— What the task requires —
Rewrite every line of the data below in full, multiplying each coordinate inside click( ) and pos( ) by 0.4 and rounding to the nearest whole number, with halves rounded up. Keep every other number in the data unchanged.

— Stored rows —
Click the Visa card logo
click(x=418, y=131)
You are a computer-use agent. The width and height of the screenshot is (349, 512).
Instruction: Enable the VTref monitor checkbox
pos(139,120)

— Result of this task —
Click the Visa card logo
click(x=167, y=52)
You are a computer-use agent. The width and height of the screenshot is (349, 512).
Instruction: Enable the VTref monitor checkbox
pos(56,48)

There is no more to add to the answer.